• Input for this task
# # # # # # #
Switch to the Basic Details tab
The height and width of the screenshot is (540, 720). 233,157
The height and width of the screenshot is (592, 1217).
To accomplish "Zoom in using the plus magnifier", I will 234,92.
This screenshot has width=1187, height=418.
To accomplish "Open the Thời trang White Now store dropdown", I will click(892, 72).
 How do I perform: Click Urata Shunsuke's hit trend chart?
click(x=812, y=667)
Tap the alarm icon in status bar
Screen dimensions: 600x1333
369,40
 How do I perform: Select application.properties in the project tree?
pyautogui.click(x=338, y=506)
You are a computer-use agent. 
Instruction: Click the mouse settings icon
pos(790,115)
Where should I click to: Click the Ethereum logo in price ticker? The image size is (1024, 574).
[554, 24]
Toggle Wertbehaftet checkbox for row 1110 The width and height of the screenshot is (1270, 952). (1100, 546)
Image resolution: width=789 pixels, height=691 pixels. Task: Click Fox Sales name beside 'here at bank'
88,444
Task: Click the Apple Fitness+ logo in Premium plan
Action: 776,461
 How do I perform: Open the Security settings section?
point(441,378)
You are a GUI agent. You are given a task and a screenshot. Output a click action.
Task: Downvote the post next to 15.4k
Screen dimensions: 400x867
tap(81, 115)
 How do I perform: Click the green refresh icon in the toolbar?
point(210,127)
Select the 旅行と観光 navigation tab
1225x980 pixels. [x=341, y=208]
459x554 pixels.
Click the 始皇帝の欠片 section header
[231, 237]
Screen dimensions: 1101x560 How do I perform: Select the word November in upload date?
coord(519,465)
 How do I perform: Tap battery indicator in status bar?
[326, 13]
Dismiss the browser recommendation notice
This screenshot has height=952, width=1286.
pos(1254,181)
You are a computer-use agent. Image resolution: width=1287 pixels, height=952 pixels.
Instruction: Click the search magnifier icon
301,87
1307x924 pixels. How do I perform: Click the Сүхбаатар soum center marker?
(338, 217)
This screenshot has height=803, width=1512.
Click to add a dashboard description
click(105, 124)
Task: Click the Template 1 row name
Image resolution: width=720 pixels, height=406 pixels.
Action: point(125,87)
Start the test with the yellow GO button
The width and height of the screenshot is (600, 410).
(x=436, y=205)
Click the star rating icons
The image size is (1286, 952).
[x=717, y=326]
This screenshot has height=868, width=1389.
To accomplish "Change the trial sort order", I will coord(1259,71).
# # # # # # #
• Aim of the task
Update the lines from the first one through the line holding "I will 234,92.", inclusive: change "Basic Details" to "Advanced Details" and keep everything else the same.

• Solution to this exercise
Switch to the Advanced Details tab
The height and width of the screenshot is (540, 720). 233,157
The height and width of the screenshot is (592, 1217).
To accomplish "Zoom in using the plus magnifier", I will 234,92.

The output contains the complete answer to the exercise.